→ WHAT YOU ARE ASKED TO DO
Word for word, output every line of the material below, minus pictures.

→ STUDY MATERIAL
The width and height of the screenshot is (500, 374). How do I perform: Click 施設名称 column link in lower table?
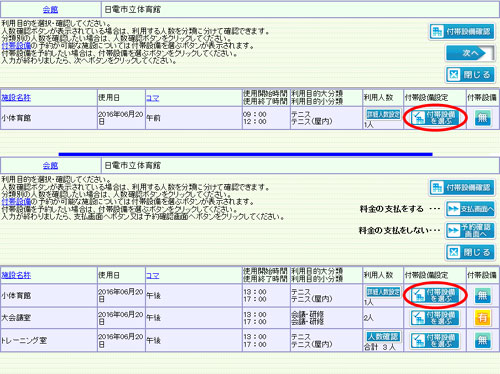16,275
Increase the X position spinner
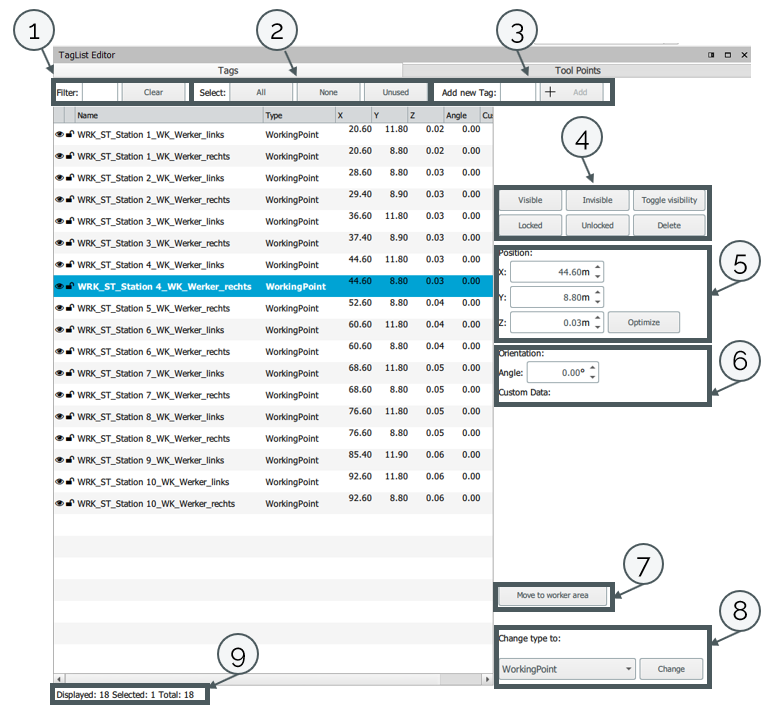The image size is (768, 711). [598, 267]
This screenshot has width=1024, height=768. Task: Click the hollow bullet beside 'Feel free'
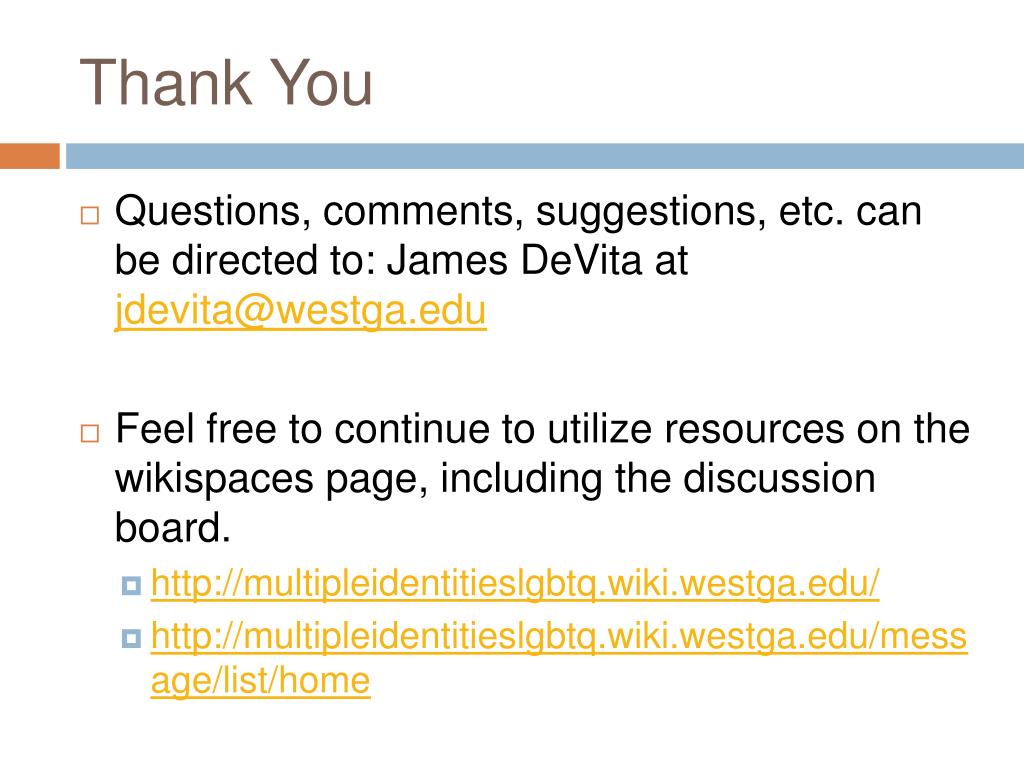(90, 433)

→ RESPONSE FOR THIS EXERCISE
The width and height of the screenshot is (500, 374). How do I perform: Click 施設名称 column link in lower table?
16,275
Increase the X position spinner
The image size is (768, 711). [598, 267]
This screenshot has width=1024, height=768. Task: Click the hollow bullet beside 'Feel free'
(90, 433)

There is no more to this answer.